Voyager avec plus d’expérience
Plus nous partons, plus nous apprenons à nous adapter à des situations variées. Avec le temps, le stress diminue, parce que nous avons déjà traversé plusieurs de ces réalités. Chaque séjour nous prépare un peu mieux pour les suivants et nous aide à avancer avec plus d’assurance.
La technologie comme alliée
La technologie évolue rapidement et nous offre de plus en plus d’outils pour faciliter la communication et rendre les déplacements plus rassurants. Lors de mon prochain séjour, j’utiliserai une application de transcription instantanée sur mon cellulaire Samsung, qui traduit la voix en sous-titres. Elle n’est pas parfaite, mais elle peut déjà faire une réelle différence.
Je ne suis pas toujours la première à adopter les nouvelles technologies adaptées aux personnes ayant une déficience auditive, mais je reconnais qu’elles peuvent grandement améliorer mon confort. En apprenant à mieux les utiliser, je pourrai rendre mes prochaines escapades encore plus agréables et moins fatigantes.
Le Portugal en projet
Le Portugal fait partie de nos prochaines destinations en vue. Ce pays nous attire par sa beauté, son histoire, son climat doux et son ambiance chaleureuse. Nous aimerions notamment découvrir Lisbonne, la vallée du Douro et l’Algarve, en prenant la route pour explorer différentes régions à notre rythme. Cette manière de découvrir le pays nous offrirait plus de liberté, plus de souplesse et un beau sentiment d’aventure.
À celles et ceux qui hésitent à partir, j’aimerais dire qu’il est possible de voyager à son rythme, avec les bons outils, un peu de préparation et beaucoup de bienveillance envers soi-même.
Au fond, voyager, c’est apprendre à écouter autrement : avec les yeux, avec le cœur et avec toute la confiance que l’on construit en chemin.
Merci de m’avoir lue. Je vous souhaite, à votre tour, de découvrir de nouveaux horizons avec ouverture, curiosité et sérénité.
En France

Avec mon amoureux devant le Mont-Saint-Michel, situé en Normandie. Cet îlot rocheux, entouré par une immense baie, abrite une abbaye médiévale spectaculaire et fait partie des patrimoines mondiaux de l’UNESCO. Septembre 2025.
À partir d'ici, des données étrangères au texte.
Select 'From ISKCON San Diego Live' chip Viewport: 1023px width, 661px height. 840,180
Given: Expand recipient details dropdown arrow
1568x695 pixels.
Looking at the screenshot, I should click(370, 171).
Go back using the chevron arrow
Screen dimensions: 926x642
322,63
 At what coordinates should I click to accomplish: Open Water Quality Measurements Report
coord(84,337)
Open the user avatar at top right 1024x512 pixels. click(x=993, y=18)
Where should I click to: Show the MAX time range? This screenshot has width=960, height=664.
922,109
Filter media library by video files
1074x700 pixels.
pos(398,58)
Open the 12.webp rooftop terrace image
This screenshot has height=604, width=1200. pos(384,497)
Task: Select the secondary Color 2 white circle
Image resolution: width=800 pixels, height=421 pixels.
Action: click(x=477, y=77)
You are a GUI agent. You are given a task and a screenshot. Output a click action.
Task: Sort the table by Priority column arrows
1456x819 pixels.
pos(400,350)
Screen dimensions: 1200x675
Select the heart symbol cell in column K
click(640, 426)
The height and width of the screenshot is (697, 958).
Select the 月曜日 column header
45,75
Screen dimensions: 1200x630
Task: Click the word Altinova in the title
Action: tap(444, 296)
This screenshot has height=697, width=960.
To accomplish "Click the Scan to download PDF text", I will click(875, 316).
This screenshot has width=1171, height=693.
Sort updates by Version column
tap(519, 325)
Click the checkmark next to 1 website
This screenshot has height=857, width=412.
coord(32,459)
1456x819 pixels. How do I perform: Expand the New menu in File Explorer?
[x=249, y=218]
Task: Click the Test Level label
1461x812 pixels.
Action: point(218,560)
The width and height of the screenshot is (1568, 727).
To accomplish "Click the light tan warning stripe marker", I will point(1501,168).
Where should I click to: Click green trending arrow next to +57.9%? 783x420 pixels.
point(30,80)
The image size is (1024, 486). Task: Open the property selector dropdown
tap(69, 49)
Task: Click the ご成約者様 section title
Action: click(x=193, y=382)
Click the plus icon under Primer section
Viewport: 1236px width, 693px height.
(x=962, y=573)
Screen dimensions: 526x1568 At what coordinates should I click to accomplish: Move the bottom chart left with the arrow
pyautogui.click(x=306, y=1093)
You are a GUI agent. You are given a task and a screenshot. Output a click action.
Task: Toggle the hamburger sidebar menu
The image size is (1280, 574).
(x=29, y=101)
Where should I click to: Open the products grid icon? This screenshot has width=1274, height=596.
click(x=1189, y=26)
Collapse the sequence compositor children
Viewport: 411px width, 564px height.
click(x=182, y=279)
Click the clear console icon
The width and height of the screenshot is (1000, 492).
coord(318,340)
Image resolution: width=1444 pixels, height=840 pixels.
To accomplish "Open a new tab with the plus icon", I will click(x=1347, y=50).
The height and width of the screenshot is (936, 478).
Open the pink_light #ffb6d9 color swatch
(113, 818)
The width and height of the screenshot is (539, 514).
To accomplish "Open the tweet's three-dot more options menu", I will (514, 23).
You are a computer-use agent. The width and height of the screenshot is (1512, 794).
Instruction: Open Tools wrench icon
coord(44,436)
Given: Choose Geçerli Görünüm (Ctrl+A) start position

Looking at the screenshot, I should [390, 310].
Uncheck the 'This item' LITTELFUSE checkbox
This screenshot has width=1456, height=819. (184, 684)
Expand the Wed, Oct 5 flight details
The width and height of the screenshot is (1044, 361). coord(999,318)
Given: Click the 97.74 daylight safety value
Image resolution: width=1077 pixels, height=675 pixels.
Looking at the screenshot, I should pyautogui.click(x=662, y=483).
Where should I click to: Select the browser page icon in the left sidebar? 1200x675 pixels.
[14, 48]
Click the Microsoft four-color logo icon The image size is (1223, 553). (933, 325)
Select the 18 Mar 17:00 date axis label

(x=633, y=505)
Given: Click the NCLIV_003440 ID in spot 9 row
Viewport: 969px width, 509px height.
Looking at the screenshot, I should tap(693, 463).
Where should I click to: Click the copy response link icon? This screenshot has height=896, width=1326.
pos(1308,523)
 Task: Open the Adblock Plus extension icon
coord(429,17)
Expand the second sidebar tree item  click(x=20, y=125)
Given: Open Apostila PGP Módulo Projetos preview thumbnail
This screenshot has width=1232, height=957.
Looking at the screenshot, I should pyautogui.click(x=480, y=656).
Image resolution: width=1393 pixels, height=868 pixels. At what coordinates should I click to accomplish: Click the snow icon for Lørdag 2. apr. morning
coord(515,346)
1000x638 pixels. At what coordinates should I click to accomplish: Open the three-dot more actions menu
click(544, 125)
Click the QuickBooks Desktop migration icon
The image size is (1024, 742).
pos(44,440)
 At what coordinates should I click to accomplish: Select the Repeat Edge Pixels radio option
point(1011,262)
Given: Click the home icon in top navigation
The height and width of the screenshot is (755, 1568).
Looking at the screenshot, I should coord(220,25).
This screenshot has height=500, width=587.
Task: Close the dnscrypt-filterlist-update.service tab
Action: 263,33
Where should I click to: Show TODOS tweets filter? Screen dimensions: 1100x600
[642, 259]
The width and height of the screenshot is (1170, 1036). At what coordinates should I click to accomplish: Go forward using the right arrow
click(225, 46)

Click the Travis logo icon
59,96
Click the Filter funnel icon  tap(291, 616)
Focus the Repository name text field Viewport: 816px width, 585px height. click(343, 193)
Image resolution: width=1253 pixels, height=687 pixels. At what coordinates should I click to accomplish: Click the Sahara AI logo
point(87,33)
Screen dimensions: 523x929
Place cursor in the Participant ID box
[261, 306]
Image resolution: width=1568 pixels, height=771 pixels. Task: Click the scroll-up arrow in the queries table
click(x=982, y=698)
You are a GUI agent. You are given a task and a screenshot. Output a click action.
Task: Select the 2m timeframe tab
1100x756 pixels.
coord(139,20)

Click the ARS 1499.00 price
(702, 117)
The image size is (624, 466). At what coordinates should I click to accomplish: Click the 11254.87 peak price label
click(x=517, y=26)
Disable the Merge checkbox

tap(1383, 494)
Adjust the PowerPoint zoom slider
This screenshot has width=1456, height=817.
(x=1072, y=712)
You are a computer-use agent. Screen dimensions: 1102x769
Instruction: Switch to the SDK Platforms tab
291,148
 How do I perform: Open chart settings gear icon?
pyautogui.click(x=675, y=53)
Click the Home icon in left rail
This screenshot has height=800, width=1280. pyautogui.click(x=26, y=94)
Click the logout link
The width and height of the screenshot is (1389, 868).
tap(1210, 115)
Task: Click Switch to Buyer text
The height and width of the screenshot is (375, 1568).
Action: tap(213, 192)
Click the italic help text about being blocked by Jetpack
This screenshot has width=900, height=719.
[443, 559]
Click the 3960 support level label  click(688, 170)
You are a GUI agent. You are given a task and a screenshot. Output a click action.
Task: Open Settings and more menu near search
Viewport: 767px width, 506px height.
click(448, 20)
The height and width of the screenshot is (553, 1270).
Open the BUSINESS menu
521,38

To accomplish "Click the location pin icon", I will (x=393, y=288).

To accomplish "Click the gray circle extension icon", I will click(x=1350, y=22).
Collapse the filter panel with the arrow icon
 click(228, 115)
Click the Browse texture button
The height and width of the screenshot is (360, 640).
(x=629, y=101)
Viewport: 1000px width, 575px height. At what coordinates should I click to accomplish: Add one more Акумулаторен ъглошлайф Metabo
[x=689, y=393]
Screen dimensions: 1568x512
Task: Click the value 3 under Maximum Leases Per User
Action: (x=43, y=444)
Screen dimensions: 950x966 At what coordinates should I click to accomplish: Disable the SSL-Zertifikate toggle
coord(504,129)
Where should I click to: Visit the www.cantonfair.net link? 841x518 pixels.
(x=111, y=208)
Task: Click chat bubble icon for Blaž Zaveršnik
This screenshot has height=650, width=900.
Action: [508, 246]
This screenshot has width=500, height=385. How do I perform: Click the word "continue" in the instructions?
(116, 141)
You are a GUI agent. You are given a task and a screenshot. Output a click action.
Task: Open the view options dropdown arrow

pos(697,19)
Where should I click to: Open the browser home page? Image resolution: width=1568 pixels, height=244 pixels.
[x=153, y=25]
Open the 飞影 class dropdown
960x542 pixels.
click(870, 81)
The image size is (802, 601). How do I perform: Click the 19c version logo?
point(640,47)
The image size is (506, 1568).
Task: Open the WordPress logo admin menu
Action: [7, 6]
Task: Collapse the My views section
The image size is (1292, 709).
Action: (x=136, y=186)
Le Mont-Saint-Michel connaît les plus grandes marées d’Europe, avec une différence de hauteur pouvant atteindre 10 à 14 mètres, parfois plus.

Avec mon amoureux sur la dune du Pilat, la plus haute dune d’Europe (environ 100 à 110 mètres), bordée par l’océan Atlantique. Bordeaux 2023.

Avec mon amoureux lors d’une visite au château de Caen, Normandie, construit vers 1060 par Guillaume le Conquérant. C’est l’un des plus grands châteaux forts d’Europe, couvrant environ 5 hectares. Septembre 2025.

À Lège-Cap Ferret (presqu’île entre bassin et océan) dans le bassin d’Arcachon, à environ 60 km de Bordeaux. En arrière-plan, on aperçoit la dune du Pilat.
En Espagne

Le pont le plus célèbre de Ronda, le Puente Nuevo, construit au XVIIIe siècle, mesure environ 98 mètres de haut au-dessus des gorges du Tajo. Cette gorge profonde coupe la ville de Ronda en deux et a été creusée par la rivière Guadalevin au fil des siècles.

La ville de Ronda est perchée au sommet de falaises abruptes qui dominent la gorge El Tajo.

Vue sur la mer Méditerranée à Benalmadena, située à 20 km de Malaga.

Avec mon amoureux à Ronda, Espagne. Avril 2019.